------ Tekst ------

BRUSSEL - Geen van de twaalf eurolanden zal dit of volgend jaar een begrotingstekort laten zien dat groter is dan 3% van het bruto binnenlands product (bbp), het EU-maximum. Duitsland, Frankrijk en Portugal zitten weliswaar in de gevarenzone, maar zullen het wel redden als de groei medio volgend jaar weer oppikt.
In 2003 zou volgens de Europese Commissie al weer een groei van 2,9% mogelijk zijn, waardoor de tekortproblemen als sneeuw voor de zon verdwijnen. De meeste landen hopen dan ook nog steeds in 2004 begrotingsevenwicht te bereiken.
Desalniettemin hebben de Europese ministers van Financiën gisteren in Brussel afgesproken zich in januari te gaan buigen over elkaars begrotingen. De komende dagen moeten de eurolanden hun 'stabiliteitsplannen' inleveren, waarin ze hun doelstellingen voor de komende paar jaar laten zien. Volgens de Duitse minister Eichel komt het Duitse tekort volgend jaar op 2,5% van het bbp uit en niet op 2,7% zoals de Europese Commissie vreest. De Duitse groei zal met 0,75% wel mager blijven, met alle gevolgen van dien voor de belastinginkomsten. De groei in de eurozone zal volgend jaar geen 2,8, maar slechts 1,3% bedragen.

------

Opdracht: Noteer letterlijk het deel van het bericht over de begrotingstekorten in de eurozone vanaf "Desalniettemin hebben de" tot en met "slechts 1,3% bedragen.".

------ Gegeven gegevens ------

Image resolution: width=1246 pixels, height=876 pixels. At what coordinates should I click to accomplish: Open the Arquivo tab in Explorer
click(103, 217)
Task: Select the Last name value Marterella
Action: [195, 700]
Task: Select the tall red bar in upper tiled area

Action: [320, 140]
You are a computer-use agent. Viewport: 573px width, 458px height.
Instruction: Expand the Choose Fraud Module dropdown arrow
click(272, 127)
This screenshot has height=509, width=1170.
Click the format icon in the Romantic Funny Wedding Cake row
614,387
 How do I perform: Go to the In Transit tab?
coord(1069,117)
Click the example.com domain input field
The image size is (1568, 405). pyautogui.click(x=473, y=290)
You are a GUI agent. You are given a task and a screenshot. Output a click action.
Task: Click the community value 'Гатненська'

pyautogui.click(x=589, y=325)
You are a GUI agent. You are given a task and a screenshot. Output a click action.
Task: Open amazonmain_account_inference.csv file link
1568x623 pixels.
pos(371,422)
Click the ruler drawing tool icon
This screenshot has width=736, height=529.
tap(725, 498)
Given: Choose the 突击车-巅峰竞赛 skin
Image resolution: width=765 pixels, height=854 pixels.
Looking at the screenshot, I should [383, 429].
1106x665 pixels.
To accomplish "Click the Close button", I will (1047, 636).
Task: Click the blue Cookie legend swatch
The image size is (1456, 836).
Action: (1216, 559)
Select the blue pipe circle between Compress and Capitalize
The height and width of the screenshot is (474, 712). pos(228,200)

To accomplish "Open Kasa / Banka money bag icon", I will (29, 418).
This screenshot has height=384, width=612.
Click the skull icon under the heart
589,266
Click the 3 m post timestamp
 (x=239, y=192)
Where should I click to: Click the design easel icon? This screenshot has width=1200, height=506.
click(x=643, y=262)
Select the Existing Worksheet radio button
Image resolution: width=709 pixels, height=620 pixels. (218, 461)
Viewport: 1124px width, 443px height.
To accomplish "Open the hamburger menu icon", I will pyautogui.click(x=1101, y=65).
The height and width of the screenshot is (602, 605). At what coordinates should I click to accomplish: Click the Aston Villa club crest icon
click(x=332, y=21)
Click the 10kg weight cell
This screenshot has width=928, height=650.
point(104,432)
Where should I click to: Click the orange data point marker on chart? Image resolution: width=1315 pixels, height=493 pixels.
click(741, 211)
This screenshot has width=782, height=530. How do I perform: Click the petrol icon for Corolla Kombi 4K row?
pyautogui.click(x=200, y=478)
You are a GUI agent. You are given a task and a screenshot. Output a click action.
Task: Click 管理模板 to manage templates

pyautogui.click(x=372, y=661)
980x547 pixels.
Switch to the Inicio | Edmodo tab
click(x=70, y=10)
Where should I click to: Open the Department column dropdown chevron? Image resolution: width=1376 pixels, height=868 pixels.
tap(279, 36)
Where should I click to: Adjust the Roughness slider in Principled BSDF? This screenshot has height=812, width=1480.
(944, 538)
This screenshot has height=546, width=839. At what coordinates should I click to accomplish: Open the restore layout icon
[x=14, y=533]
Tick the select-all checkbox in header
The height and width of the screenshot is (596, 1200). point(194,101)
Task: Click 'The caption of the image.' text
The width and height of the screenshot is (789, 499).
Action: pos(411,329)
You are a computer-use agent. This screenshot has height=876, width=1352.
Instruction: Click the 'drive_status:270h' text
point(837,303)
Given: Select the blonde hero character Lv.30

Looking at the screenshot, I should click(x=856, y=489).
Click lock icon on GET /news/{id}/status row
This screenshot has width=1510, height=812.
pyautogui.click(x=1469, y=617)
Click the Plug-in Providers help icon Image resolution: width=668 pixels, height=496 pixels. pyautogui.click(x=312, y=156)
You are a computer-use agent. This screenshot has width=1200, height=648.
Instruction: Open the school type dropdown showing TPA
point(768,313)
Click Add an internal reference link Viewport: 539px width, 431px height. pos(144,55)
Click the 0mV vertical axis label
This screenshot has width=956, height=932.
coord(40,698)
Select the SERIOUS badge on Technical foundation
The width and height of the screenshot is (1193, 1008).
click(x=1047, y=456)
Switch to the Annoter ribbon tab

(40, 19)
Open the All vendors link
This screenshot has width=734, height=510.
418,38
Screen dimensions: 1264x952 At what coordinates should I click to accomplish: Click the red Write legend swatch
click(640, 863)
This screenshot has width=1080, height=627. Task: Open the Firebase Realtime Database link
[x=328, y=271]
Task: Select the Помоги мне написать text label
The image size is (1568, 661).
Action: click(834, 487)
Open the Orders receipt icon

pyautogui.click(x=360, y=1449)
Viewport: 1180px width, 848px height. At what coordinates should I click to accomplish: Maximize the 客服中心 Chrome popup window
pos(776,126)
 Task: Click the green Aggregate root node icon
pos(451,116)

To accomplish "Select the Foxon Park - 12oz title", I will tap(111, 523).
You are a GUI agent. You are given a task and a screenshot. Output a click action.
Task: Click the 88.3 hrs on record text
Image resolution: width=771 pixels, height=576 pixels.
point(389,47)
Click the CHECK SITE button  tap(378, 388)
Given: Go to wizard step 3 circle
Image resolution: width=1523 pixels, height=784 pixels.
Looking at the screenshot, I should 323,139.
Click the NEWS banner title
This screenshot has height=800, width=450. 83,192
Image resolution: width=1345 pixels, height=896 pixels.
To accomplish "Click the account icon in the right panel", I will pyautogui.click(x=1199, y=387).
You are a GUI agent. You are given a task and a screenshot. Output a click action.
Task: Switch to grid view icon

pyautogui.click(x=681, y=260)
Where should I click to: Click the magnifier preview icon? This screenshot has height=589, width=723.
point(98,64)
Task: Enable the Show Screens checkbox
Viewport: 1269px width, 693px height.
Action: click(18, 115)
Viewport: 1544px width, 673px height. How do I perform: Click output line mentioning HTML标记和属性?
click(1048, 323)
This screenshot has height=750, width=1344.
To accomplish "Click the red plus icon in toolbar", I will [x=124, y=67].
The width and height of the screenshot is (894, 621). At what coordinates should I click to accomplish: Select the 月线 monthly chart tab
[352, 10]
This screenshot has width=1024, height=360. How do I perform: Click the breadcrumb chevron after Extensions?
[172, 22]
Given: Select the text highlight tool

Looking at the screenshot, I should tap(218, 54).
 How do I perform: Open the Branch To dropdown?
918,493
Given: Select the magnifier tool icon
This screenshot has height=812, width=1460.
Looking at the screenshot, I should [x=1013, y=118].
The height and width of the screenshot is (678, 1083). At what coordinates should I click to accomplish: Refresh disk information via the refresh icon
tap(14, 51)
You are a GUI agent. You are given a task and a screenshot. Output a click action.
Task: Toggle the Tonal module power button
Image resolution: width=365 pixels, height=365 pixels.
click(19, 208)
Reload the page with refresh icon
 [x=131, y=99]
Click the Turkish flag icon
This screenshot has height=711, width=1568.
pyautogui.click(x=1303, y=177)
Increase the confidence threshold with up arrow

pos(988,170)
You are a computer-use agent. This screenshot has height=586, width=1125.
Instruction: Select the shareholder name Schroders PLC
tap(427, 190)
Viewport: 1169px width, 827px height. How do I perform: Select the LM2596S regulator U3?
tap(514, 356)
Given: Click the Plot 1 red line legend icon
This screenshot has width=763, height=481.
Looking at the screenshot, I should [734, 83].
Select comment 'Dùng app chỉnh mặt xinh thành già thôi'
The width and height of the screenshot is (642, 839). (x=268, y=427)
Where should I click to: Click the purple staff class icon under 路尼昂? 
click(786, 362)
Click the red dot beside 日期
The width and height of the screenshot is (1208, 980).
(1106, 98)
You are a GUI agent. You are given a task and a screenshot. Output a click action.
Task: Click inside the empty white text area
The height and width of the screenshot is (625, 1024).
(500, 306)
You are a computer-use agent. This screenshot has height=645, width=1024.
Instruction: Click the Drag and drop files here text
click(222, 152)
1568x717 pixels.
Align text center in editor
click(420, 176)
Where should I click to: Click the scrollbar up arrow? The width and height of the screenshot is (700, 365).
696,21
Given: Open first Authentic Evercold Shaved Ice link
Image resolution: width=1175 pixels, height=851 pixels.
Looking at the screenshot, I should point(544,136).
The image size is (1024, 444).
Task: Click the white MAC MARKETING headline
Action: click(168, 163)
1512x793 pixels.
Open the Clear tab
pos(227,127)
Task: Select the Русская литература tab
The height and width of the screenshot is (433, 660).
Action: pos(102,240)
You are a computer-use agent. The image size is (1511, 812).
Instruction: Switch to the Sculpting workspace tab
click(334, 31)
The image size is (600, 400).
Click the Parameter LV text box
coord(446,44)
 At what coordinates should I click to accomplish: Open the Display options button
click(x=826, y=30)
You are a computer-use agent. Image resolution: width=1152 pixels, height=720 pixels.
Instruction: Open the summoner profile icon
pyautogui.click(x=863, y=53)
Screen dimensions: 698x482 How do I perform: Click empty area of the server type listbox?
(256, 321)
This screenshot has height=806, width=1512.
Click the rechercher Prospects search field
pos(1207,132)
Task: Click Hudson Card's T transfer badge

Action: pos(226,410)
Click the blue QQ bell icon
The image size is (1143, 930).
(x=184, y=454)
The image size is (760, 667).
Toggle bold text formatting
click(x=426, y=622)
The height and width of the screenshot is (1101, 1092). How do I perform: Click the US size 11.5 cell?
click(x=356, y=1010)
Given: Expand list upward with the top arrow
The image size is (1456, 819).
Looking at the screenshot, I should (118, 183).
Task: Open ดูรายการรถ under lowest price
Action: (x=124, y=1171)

------

Antwoord:
Desalniettemin hebben de Europese ministers van Financiën gisteren in Brussel afgesproken zich in januari te gaan buigen over elkaars begrotingen. De komende dagen moeten de eurolanden hun 'stabiliteitsplannen' inleveren, waarin ze hun doelstellingen voor de komende paar jaar laten zien. Volgens de Duitse minister Eichel komt het Duitse tekort volgend jaar op 2,5% van het bbp uit en niet op 2,7% zoals de Europese Commissie vreest. De Duitse groei zal met 0,75% wel mager blijven, met alle gevolgen van dien voor de belastinginkomsten. De groei in de eurozone zal volgend jaar geen 2,8, maar slechts 1,3% bedragen.